Housed in the former ground-floor offices of *Apartamento* magazine, this wine bar operates as the loose, spontaneous counterpart to the owners’ nearby restaurants, Otto and Trio. The space is defined by its refusal to take reservations, encouraging a flow of traffic that feels closer to a Spanish pintxo bar than a typical Berlin sit-down venue. Inside, the design leans into warmth and texture, with three interconnected rooms painted in deep rust-red and fitted with cherry wood, zinc, and hand-formed clay tiles.
Much of the furniture – including mid-century pieces and a foyer daybed designed by Sam Chermayeff – creates a lived-in aesthetic that blurs the line between public bar and private salon. A large communal table anchors the room, often forcing strangers into conversation as the evening progresses.

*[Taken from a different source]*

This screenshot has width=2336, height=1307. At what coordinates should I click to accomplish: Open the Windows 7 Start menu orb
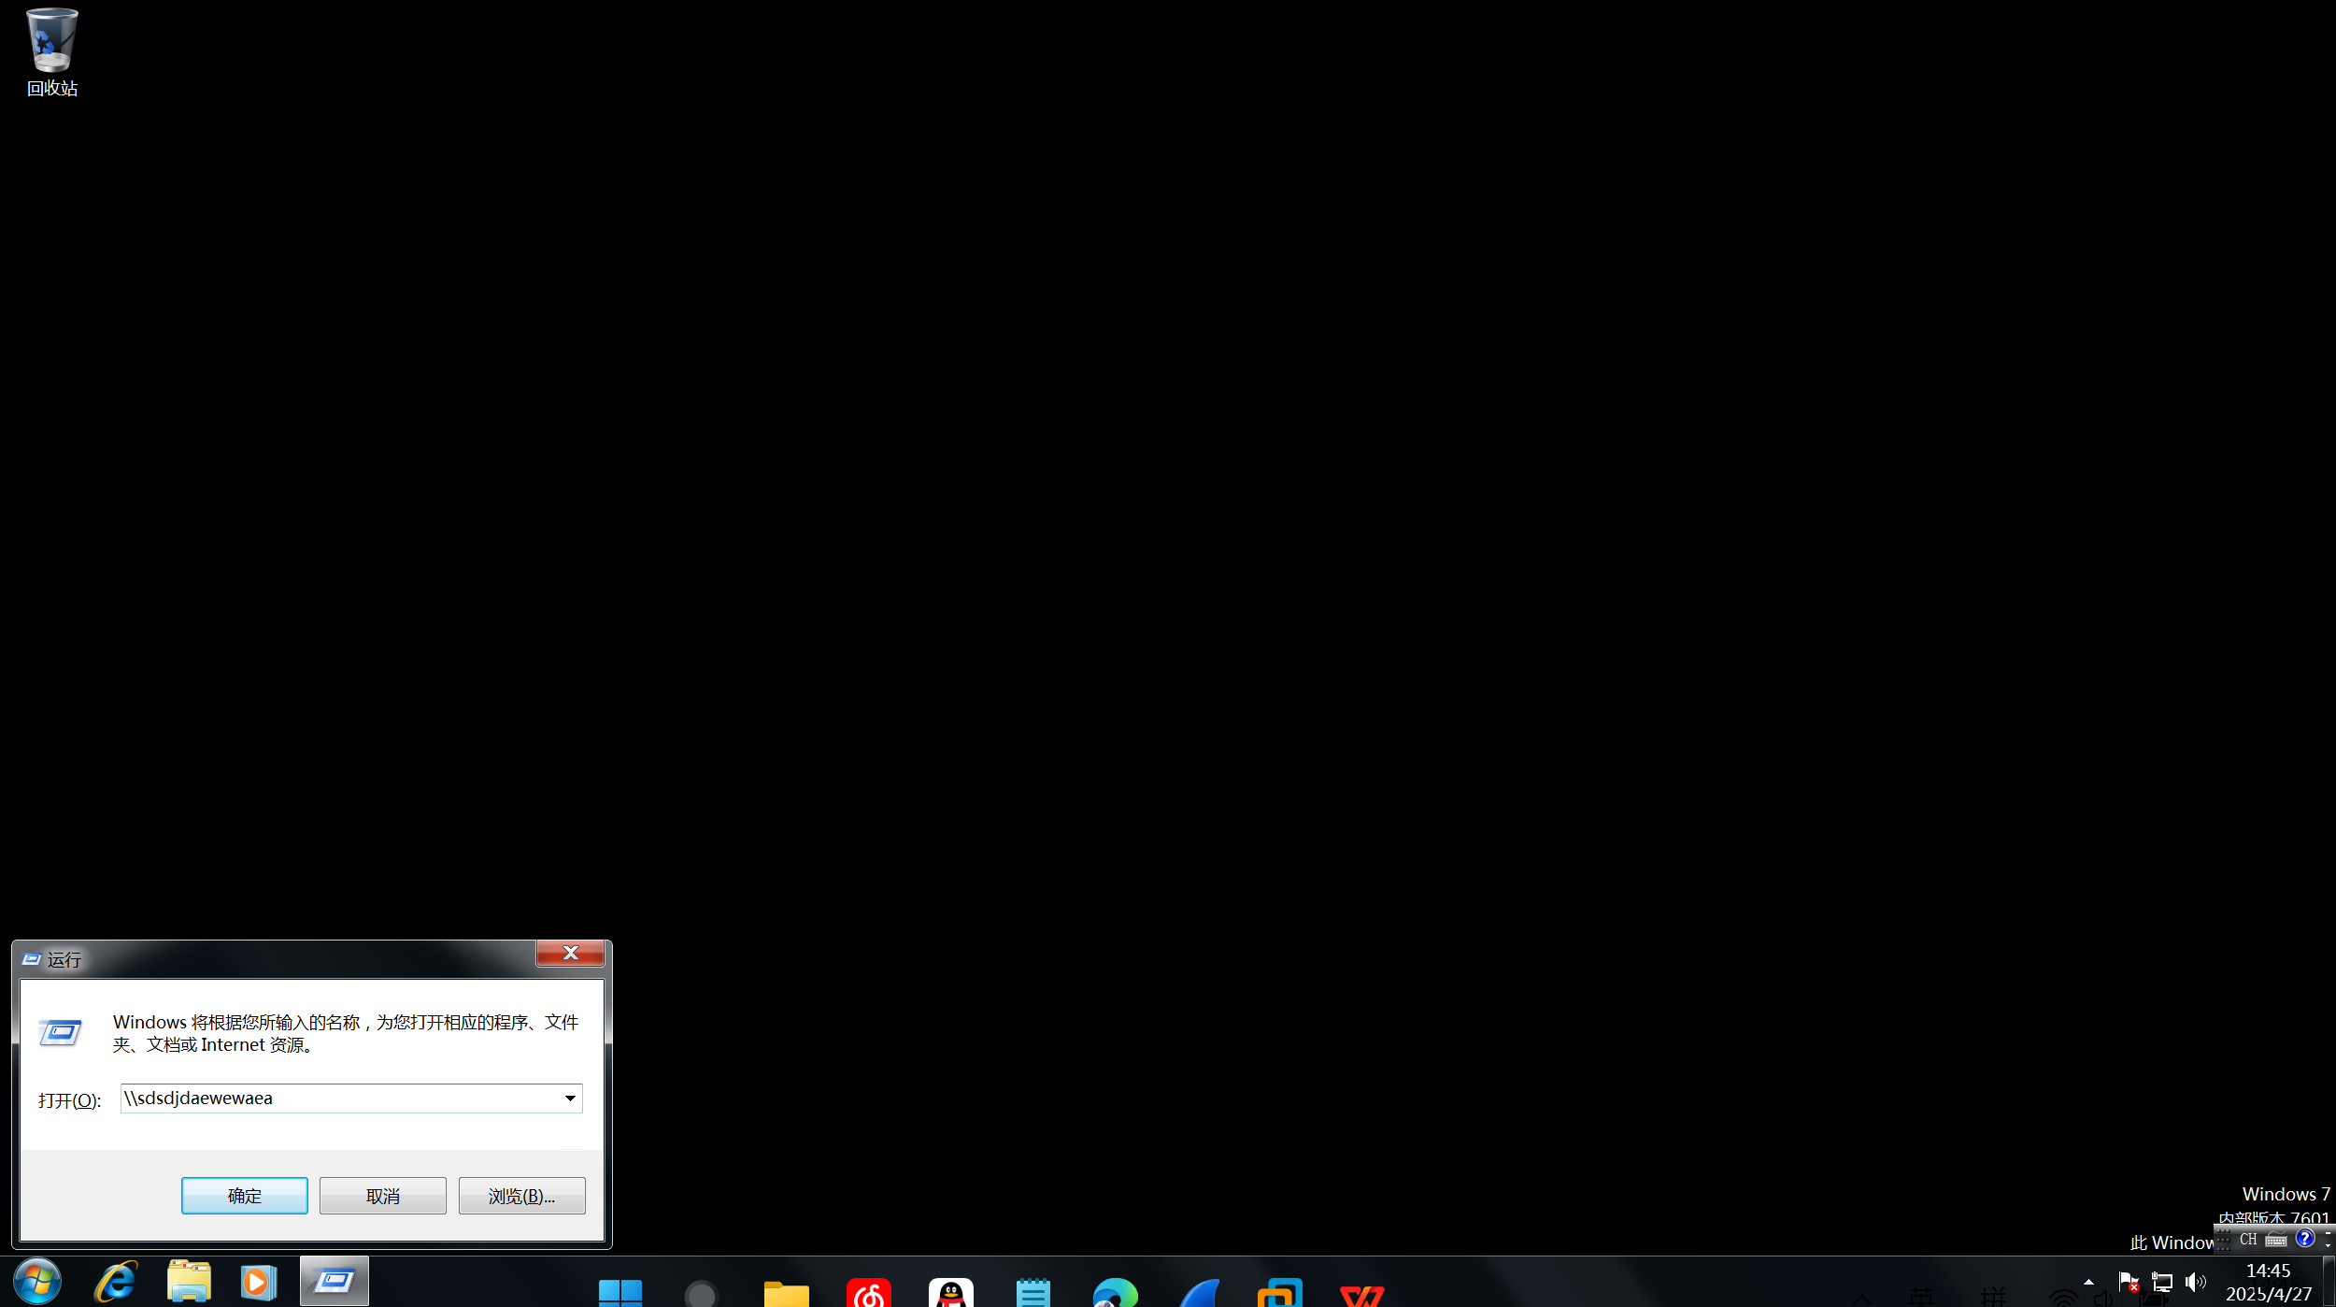click(37, 1281)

The menu is concise and relies heavily on the whole-animal butchery program shared across the group’s kitchens. You’ll see plates of house-cured Mangalica ham, pork-head terrine, and veal tongue salad circulating the room alongside warm baguette and hand-churned butter. The wine list focuses entirely on biodynamic and low-intervention bottles from European producers. Since there is no booking system, the energy is dictated by who walks through the door, and on busy nights, you are just as likely to eat standing at a stainless-steel counter as you are to snag a seat on the bank.